Hätte Griechenland im Jahr 2010 jemals ein milliardenschweres Rettungspaket bekommen dürfen? Recherchen des „Wall Street Journal“ zeigen, dass der Internationale Währungsfonds (IWF) intern tief gespalten war, ob die damals beschlossenen immensen Finanzhilfen der griechischen Wirtschaft überhaupt helfen würden.
Das IWF-Exekutivdirektorium beschloss das Finanzpaket für Griechenland am 9. Mai 2010. Aber die entsprechenden Beschlussakten – Unterlagen mit dem Vermerk „Geheim“ oder „Streng vertraulich“, die das „Wall Street Journal“ einsehen konnte – bieten einen seltenen Einblick in die internen Abläufe des IWF, die damals ein sich rasch ausweitendes Finanzdesaster vermeiden sollten.
Mehrere IWF-Vertreter sagten damals, die Rettungsaktion würde schiefgehen, wenn die Gläubiger Griechenland nicht gleichzeitig einen Teil seiner schwindelerregenden Schulden erlassen würden.
Direktoren aus Brasilien, Russland, Kanada und Australien – die zusammen 38 weitere Länder vertraten – sprachen laut Sitzungsprotokoll über die „immensen Risiken“ des Programms.
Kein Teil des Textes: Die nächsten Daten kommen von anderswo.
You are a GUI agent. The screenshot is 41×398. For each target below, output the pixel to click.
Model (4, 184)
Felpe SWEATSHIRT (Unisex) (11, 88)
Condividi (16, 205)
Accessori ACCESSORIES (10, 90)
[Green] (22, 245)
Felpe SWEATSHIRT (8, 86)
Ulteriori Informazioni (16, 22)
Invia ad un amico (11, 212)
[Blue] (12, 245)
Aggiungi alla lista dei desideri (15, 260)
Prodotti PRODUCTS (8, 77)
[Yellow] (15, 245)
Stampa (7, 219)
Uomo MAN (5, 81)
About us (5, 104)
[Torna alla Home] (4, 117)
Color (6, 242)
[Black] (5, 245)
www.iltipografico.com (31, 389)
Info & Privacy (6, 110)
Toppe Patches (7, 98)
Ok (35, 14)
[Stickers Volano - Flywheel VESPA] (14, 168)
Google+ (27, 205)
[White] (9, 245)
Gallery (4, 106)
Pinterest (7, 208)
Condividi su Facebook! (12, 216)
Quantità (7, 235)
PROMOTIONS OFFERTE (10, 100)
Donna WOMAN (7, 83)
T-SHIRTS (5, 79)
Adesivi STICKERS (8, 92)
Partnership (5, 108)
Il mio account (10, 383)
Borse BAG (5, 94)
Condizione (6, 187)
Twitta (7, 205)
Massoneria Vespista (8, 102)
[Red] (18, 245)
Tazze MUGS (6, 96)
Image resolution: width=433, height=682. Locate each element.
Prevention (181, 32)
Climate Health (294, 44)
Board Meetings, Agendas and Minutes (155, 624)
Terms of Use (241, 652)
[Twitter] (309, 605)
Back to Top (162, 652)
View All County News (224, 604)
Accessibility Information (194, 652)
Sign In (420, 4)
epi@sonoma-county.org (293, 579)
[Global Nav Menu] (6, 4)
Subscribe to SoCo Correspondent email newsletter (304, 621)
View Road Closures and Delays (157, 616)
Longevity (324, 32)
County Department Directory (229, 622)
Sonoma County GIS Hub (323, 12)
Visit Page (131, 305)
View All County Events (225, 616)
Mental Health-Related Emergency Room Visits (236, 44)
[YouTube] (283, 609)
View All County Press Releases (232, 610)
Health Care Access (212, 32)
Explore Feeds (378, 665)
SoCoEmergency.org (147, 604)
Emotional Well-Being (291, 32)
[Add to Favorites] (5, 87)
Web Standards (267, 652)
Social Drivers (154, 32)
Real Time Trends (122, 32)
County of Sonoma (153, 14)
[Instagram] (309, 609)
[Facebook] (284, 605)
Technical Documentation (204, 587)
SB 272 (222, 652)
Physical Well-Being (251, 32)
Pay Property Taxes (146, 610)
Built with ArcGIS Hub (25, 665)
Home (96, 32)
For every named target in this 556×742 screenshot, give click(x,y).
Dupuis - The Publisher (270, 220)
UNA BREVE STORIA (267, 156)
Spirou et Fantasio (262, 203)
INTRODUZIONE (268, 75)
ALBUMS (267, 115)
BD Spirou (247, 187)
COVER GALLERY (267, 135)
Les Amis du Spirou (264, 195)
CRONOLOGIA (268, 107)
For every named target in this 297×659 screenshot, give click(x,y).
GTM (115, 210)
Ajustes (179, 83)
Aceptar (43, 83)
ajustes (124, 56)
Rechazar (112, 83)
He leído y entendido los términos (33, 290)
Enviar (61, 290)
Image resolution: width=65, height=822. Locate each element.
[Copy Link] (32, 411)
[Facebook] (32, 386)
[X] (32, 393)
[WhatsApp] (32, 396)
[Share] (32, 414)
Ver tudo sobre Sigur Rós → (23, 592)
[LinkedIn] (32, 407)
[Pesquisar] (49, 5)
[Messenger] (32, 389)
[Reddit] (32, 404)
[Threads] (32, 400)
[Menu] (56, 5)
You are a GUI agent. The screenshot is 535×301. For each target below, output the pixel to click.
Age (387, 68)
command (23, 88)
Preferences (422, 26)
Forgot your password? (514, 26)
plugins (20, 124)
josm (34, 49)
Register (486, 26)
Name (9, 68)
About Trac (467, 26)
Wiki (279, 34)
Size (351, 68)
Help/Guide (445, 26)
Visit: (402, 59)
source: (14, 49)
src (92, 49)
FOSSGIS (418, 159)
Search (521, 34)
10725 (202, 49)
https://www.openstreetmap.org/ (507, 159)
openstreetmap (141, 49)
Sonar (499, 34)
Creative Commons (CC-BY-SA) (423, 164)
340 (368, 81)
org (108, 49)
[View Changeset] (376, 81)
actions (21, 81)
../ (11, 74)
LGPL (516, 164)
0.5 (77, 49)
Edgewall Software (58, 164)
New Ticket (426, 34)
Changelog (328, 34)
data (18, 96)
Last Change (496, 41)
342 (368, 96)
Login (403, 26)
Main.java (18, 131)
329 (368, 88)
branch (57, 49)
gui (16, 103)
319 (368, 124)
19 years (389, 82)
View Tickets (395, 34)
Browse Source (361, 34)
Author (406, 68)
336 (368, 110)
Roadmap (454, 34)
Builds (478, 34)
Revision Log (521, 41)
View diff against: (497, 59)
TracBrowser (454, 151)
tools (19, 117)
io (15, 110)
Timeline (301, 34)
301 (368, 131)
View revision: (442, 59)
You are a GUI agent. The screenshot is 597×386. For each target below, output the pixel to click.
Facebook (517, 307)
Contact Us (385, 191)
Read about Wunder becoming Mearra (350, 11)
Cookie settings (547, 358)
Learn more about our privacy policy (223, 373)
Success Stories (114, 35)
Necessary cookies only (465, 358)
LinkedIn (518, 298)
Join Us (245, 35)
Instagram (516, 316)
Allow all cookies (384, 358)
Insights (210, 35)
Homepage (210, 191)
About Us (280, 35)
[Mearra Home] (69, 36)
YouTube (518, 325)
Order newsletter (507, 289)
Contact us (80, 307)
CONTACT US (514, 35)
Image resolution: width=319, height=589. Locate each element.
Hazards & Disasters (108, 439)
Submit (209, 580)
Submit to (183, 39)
Dieses könnte sich ihrer Ansicht nach als „verfehlt und letztlich nicht nachhaltig“ erweisen oder schlichtweg als „Rettung privater Eigentümer griechischer Staatsanleihen, vor allem europäischer Finanzinstitutionen“, warnte der brasilianische Exekutivdirektor beim IWF damals.
Den amerikanischen und den meisten europäischen Direktoren, die mehr als die Hälfte der Stimmrechte im IWF auf sich vereinten, gelang es damals aber, genügend Unterstützer für das Rettungsprogramm zu gewinnen.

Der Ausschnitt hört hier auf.